== TASK LIST ==
1. According to the thread, why is ML-Zoo not where streaming processing for keyword spotting is shown? Answer in one to three sentences.
2. Decide whether each statement agrees with the thread, answering yes or no and quoting the deciding words: (a) TFLM appears not to support the MFCC operator. (b) The ML-Zoo repository aims to show complete end-to-end embedded applications. (c) The linked examples show the KWS models in a streaming audio use case.
3. Rewrite the part of the thread that begins at "KWS for tensorflow" and stops after "it on TFLM?", replacing "TFLM" with "the microcontroller runtime".

==== QUOTED PASSAGE

ARM-software / ML-zoo

Apache License 2.0
194 stars 51 forks source link

KWS for tensorflow lite micro #60

Open ctwillson opened 5 days ago

ctwillson commented 5 days ago

The feature extract used 'MFCC',however, It appears that TFLM (TensorFlow Lite for Microcontrollers) does not support the MFCC (Mel-Frequency Cepstral Coefficients) operator.How can I use it on TFLM?

Burton2000 commented 2 days ago

You would have to do the feature extraction within your pre-processing code, you can see an example of how to do this here: https://github.com/ARM-software/ML-examples/tree/506c941bebdeb55aedc1b8cc53f27c482cf67ec8/tflu-kws-cortex-m/kws_cortex_m/Source/MFCC or here: https://review.mlplatform.org/plugins/gitiles/ml/ethos-u/ml-embedded-evaluation-kit/+/refs/heads/main/source/application/api/use_case/kws/src/KwsProcessing.cc

ctwillson commented 1 day ago

You would have to do the feature extraction within your pre-processing code, you can see an example of how to do this here: https://github.com/ARM-software/ML-examples/tree/506c941bebdeb55aedc1b8cc53f27c482cf67ec8/tflu-kws-cortex-m/kws_cortex_m/Source/MFCC or here: https://review.mlplatform.org/plugins/gitiles/ml/ethos-u/ml-embedded-evaluation-kit/+/refs/heads/main/source/application/api/use_case/kws/src/KwsProcessing.cc

Thanks for your reply. BTW,Streaming processing is very important for keyword spotting,does ML-Zoo support it? As your know,for microcontrollers,the lantency is very important

Burton2000 commented 1 day ago

The ML-Zoo repository is only for providing ML models for people to use. It isn't focused on showing complete end to end embedded applications.

The links I provided above show how to use these KWS model in a streaming audio use case so should be helpful for you.

ctwillson commented 14 hours ago

The ML-Zoo repository is only for providing ML models for people to use. It isn't focused on showing complete end to end embedded applications.

The links I provided above show how to use these KWS model in a streaming audio use case so should be helpful for you.

For model side on embedded applications,actually,we don't need send 2s(or 1s) audio frame to predict because the audio stream is sequential,we just need like 10ms and then combine this.Sorry for my poor English,but you can read this paper https://arxiv.org/abs/2005.06720. I have no idea about how to do that.Do u have any suggestion?

========
==== PROVIDED INFORMATION

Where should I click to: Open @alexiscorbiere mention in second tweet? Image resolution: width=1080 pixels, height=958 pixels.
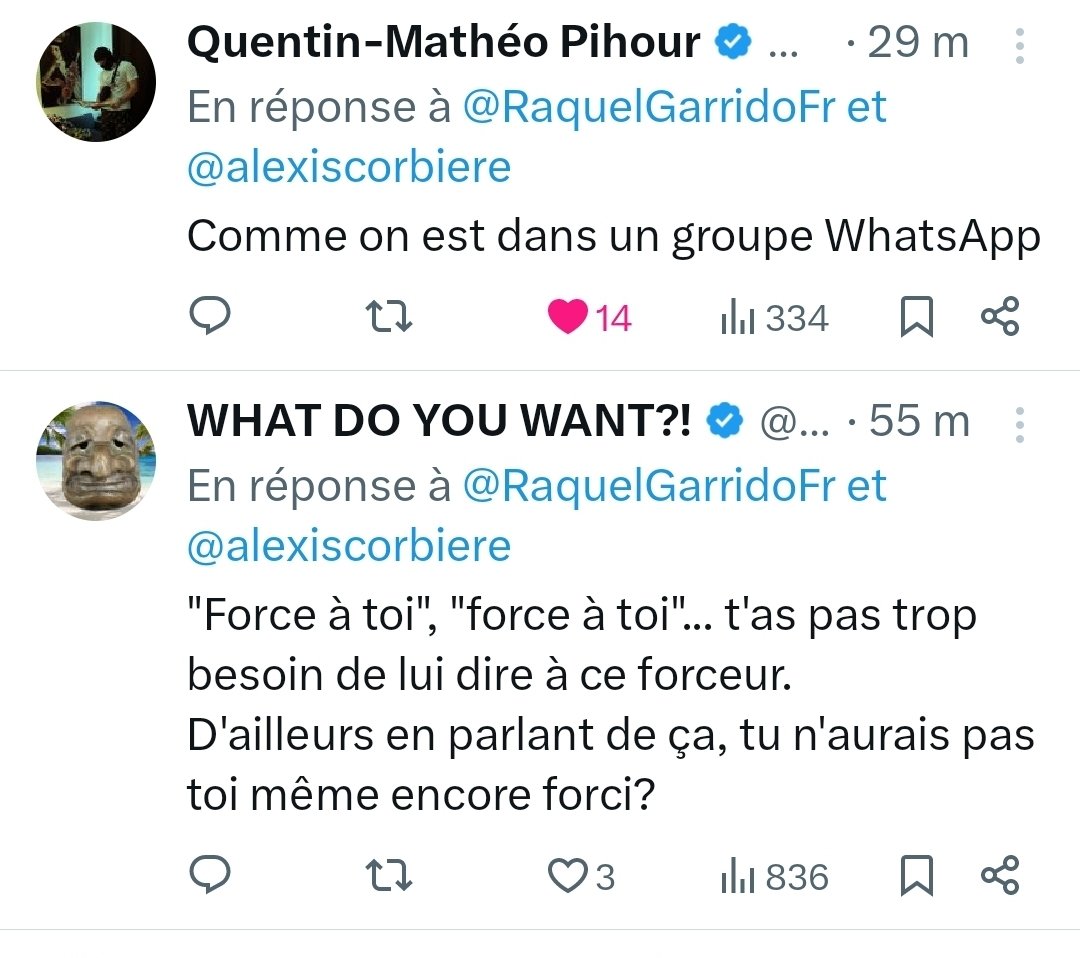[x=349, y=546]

========
==== PROVIDED INFORMATION

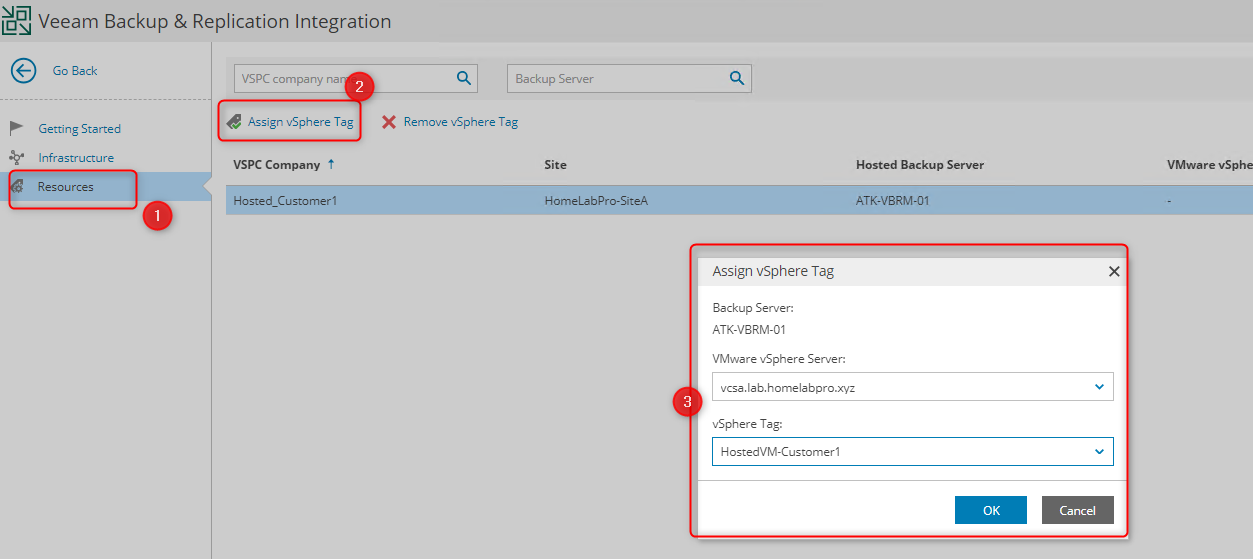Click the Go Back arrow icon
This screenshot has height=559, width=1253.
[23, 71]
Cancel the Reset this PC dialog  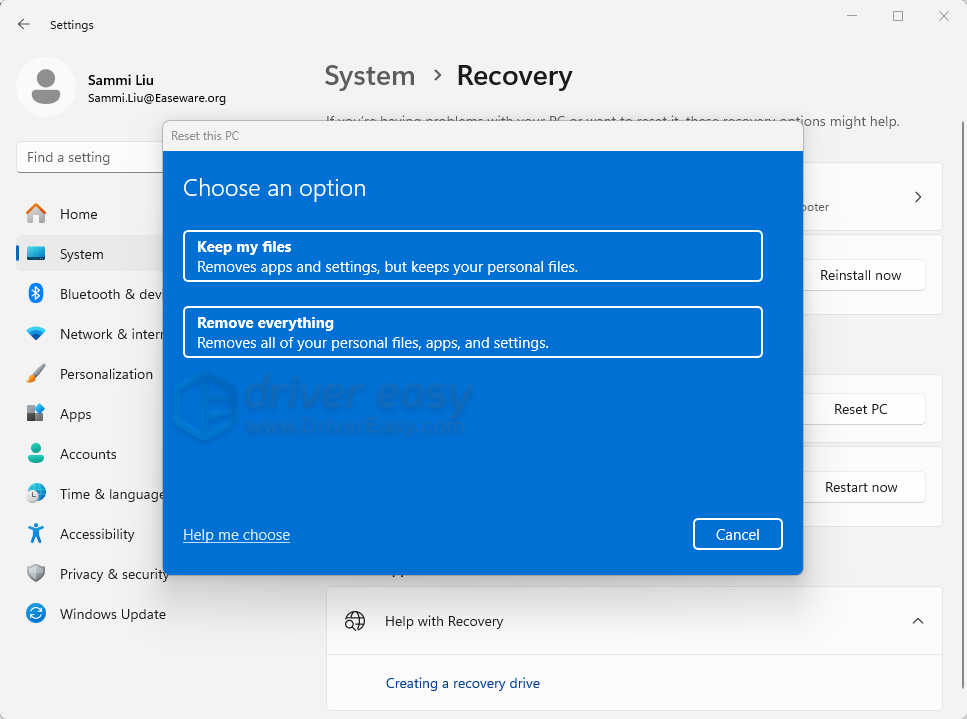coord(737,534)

========
==== PROVIDED INFORMATION

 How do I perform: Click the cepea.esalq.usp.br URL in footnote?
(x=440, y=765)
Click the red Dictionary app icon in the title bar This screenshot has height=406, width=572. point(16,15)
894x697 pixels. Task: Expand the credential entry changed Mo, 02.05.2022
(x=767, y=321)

========

== SOLUTIONS TO THE TASKS ==
1. The ML-Zoo repository only provides ML models for people to use and isn't focused on showing complete end-to-end embedded applications. The linked examples are what show how to use the KWS models in a streaming audio use case.

2.
(a) Yes: "It appears that TFLM (TensorFlow Lite for Microcontrollers) does not support the MFCC (Mel-Frequency Cepstral Coefficients) operator"
(b) No: "It isn't focused on showing complete end to end embedded applications."
(c) Yes: "show how to use these KWS model in a streaming audio use case"

3.
KWS for tensorflow lite micro #60

Open ctwillson opened 5 days ago

ctwillson commented 5 days ago

The feature extract used 'MFCC',however, It appears that the microcontroller runtime (TensorFlow Lite for Microcontrollers) does not support the MFCC (Mel-Frequency Cepstral Coefficients) operator.How can I use it on the microcontroller runtime?